Originally Posted by
walkerwek1958
Having retired at 52 in 2010 I`ve had 15 years of not working, I consider myself v. fortunate (70% luck 30% sensible planning/decisions). You have to have a realistic set of assumptions when investing, but anticipating an overall 5% return on equities over a 15 year horizon is on the optimistic side of realism in my opinion.
What some of you don't realise is that your values are likely to change with age, the Rolex watches and fancy cars won't matter any longer.......if you're lucky. Hang on to your old values and you'll need a lot more money to be content, I consider myself fortunate to have made the transition. Those of you who are looking ahead have no idea how retirement/age will affect your thinking. As an example, at 50 I almost splashed £7k on a fancy number plate, nowadays I see such things as pointless and slightly ridiculous.
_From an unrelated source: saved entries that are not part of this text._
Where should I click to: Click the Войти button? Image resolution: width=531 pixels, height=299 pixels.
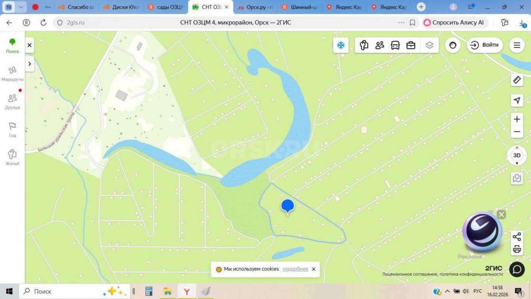pos(484,45)
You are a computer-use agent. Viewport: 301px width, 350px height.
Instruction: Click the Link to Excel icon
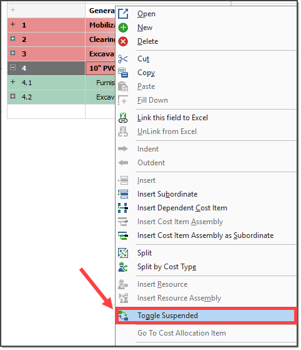[123, 118]
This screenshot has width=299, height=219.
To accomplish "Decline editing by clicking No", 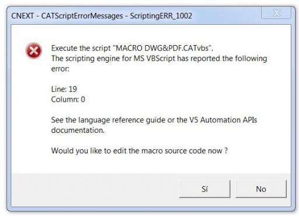I will (261, 189).

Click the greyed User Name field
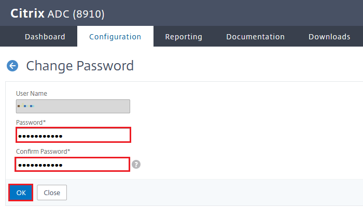click(x=73, y=106)
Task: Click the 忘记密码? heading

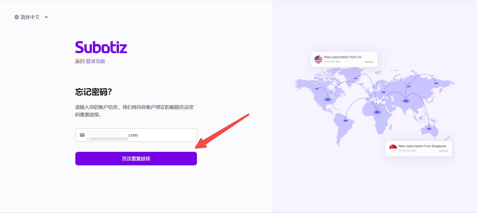Action: pyautogui.click(x=93, y=92)
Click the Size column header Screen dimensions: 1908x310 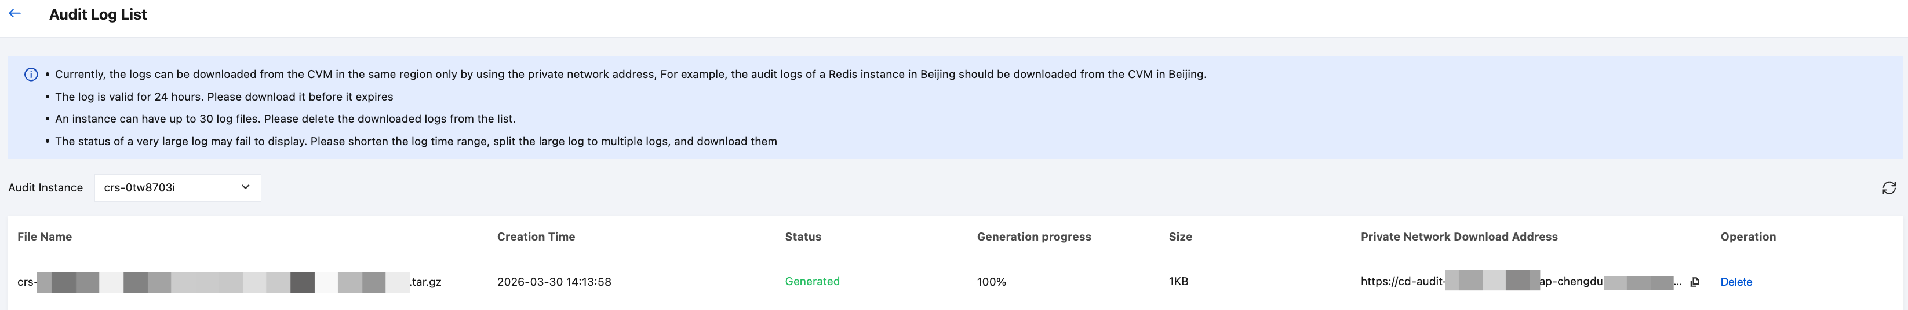point(1180,237)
Subconsciously I think there's an element of impressing colleagues, take work out of the equation and you realise no one really cares what you're driving around in or the expensive cruise you've got planned. After 2-3 years out of the workplace my values started to alter, changed significantly in 2015 following serious illness, and have continued to alter.
It's an old cliche, but with advancing years your priority becomes health, not wealth. Sure, there's no fun being old and skint but there's even less fun in being the richest guy in the graveyard.